Troilus And Cressida seldom proves satisfying, only partly due to its notorious inconsistencies. Its date of composition is uncertain, as is its classification: comedy? History? Tragedy? Even the notion that Shakespeare was deliberately mixing it up (as propounded, for instance, by the late director John Barton, whose rehearsal notes from the 1960s and ’70s have been used by Gregory Doran in preparing this version) can seem like rather desperate apologism.

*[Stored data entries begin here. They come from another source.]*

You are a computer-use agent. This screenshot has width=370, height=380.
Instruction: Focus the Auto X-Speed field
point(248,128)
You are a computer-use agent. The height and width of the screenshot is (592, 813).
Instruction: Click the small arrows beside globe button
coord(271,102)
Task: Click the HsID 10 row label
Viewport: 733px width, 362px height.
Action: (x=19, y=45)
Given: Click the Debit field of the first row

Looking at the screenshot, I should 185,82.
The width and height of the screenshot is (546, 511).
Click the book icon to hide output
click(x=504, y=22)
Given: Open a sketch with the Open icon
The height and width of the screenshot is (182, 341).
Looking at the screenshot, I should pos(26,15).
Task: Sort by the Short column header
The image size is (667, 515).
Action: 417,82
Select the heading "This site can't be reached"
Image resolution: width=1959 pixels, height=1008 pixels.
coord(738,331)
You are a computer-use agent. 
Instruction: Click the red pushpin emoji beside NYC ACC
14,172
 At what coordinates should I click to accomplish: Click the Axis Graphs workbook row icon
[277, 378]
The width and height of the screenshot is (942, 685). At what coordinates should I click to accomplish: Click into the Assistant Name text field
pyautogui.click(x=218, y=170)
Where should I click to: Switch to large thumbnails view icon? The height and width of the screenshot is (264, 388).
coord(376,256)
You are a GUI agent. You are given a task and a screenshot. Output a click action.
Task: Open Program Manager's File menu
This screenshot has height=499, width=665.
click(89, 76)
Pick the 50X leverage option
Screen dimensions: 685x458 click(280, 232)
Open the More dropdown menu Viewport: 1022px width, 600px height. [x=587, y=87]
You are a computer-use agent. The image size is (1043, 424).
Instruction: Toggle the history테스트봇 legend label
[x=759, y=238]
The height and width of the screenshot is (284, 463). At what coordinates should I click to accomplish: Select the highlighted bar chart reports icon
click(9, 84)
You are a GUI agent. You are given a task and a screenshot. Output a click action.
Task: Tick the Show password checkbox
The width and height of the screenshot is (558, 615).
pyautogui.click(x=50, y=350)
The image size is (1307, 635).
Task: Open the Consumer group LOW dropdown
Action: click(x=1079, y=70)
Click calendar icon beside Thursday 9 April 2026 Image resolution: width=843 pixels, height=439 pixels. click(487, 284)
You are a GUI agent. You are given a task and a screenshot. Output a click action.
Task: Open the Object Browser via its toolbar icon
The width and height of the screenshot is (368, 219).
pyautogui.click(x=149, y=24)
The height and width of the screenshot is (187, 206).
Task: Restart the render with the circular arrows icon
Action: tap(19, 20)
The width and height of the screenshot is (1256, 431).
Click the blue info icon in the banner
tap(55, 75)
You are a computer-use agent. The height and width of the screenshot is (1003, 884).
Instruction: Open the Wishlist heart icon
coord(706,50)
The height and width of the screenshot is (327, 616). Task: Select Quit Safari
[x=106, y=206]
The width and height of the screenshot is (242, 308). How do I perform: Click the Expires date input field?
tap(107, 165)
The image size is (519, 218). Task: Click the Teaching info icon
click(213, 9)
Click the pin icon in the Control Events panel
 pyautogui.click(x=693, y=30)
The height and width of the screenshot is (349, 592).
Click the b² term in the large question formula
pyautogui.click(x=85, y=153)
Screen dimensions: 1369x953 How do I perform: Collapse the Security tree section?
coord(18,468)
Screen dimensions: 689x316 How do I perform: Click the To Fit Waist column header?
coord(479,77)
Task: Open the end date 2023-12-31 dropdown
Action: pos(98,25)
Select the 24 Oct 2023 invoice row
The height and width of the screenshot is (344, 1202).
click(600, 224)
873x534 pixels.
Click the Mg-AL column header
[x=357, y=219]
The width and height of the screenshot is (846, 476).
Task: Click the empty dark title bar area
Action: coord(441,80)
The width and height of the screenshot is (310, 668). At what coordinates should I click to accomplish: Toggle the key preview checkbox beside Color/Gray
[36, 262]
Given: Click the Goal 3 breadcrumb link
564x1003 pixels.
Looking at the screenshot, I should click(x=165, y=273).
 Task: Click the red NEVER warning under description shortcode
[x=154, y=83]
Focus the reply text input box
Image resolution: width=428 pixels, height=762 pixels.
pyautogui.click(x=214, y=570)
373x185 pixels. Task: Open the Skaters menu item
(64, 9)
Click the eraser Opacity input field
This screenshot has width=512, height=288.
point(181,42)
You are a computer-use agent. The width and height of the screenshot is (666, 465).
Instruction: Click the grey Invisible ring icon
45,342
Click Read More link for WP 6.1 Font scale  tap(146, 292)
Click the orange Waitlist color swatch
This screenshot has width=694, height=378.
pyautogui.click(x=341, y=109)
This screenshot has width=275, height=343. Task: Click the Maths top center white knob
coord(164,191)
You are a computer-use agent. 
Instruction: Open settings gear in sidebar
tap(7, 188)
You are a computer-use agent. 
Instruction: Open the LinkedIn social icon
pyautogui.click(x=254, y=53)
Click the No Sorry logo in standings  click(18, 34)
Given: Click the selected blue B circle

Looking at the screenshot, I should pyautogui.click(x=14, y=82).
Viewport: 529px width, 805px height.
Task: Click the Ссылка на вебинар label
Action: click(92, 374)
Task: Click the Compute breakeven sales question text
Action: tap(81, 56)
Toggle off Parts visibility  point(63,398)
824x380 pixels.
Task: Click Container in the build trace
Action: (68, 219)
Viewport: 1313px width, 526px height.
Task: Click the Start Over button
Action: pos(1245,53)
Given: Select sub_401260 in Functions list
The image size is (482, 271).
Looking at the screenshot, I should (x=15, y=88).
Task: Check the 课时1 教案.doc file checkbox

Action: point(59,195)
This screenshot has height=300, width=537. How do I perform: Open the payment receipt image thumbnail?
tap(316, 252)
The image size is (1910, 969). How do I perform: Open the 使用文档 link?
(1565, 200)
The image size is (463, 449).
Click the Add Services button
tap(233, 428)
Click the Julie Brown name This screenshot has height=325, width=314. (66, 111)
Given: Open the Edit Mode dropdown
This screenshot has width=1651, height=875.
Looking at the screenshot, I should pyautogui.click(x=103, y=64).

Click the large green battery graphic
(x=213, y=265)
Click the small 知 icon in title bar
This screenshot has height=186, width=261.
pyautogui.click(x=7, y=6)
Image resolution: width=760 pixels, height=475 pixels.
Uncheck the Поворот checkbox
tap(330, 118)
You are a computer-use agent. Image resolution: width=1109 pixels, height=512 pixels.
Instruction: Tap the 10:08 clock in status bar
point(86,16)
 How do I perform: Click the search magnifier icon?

One thing that is certain is that the title characters, like that of The Merchant Of Venice (Antonio, not Shylock), are not the principal subject of the play. The two young Trojans’ wooing with the mediation of Pandarus, then Troilus’ disillusionment as Cressida is enrolled in a prisoner exchange and swiftly falls for her Greek guard, provide romance, bawdy comedy and tragedy, but all in fairly perfunctory measure, in the gaps between the main Trojan War narrative. In this, Greeks and Trojans each bicker amongst themselves more than they fight with each other; the climactic slaying of Hector is significant less as a turning point in the war than for how and why it happened, as the culmination of a tangle of factional struggles and character defects.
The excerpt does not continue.